Like other series with problematic characters at their center — including recent examples like "Breaking Bad" and "Joker: Folie à Deux" — "French Connection II" is not-so-secretly an indictment of its protagonist. The film has sympathy for Popeye, but doesn't request that he ever be forgiven for his actions. For about the first half of the film, Popeye is an obnoxious tyrant, pushing Barthélémy and others around at will. This aspect, combined with Popeye being a fish-out-of-water character having to operate in a strange land, is a joke both on the character himself and any of his fans in the audience. Here is your no-nonsense rogue cop, the film seems to say, acting exactly as you'd expect or maybe even hope he would, and yet none of his methods work; they just make him look even more pathetic than he already did.

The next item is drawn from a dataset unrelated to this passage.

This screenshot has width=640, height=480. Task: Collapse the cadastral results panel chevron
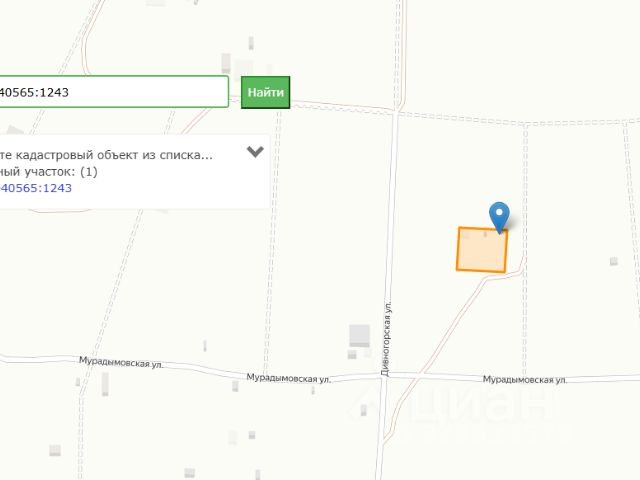[255, 151]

Hackman and Frankenheimer don't let up on the character at that point, though. They go deeper, using the plot point of Charnier capturing Doyle and forcibly turning him into a heroin addict while in captivity to really tear the character down to the bone. Though Frankenheimer doesn't shoot the movie in the same gritty, street-level, induced documentary style that William Friedkin shot the original, it's during this sequence that the movie reaches similar depths of bleak despair as shots of ruins in the middle of NYC did in the first film. After the Marseilles police discover the now-a-junkie Doyle and force him to go through withdrawal from drugs cold turkey, there's a long, unbroken monologue that Hackman gets to deliver as Doyle which is one of the most emotionally naked moments I've ever seen any American actor have on screen. In it, Doyle relays a story about how he used to be in the minor leagues with the likes of Mickey Mantle and, instead of pursuing glory as a ball player, decided to join the police force instead. It's Doyle at simultaneously his most human and most pathetic, and Hackman plays the scene with incredible intelligence and grace.

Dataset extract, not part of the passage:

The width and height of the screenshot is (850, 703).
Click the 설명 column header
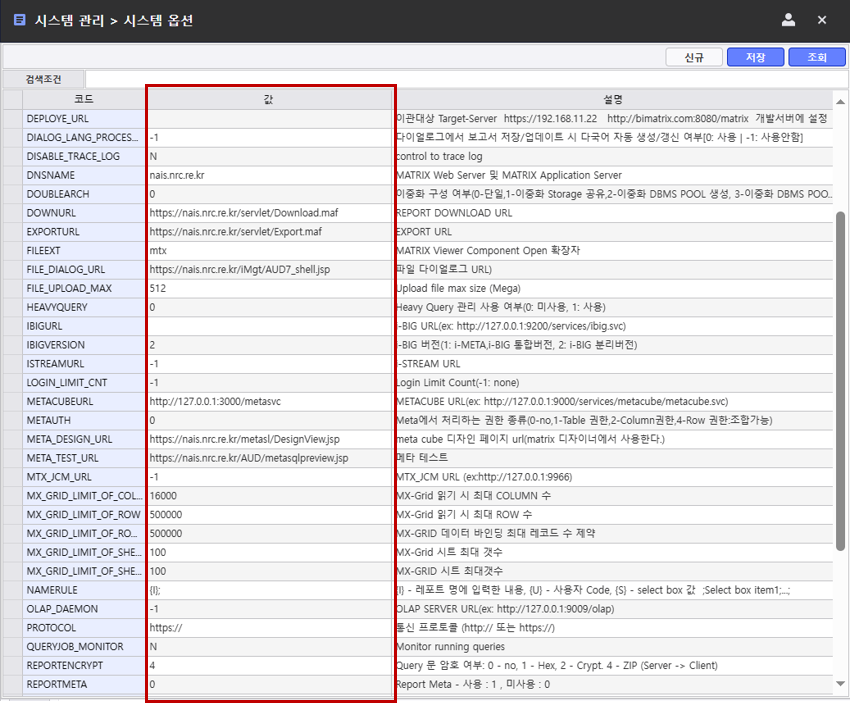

From there, "French Connection II" earns its justice-by-any-means-necessary grit, and not in any usual manner, either. The film's lesson is far more complex and nuanced than a platitude or two, as Hackman and Frankenheimer constantly question whether justice is actually being served and in what way, giving Doyle a redemption arc which may be anything but. Hackman's performance in "French Connection II" is one of the all-time great studies of fragile, stubborn, toxic masculinity, and it's so impressive that he lends Doyle new depths and richness while retaining the core of the character that won him the Oscar. Hackman takes what could've been simple pulp and infuses it with aching, relatable humanity, proving once again how invaluable a performer he was and how massive a loss it is that he's gone. Despite his absence, it's somehow comforting to know that his work will live on — like Popeye, Hackman's legacy simply refuses to ever let go.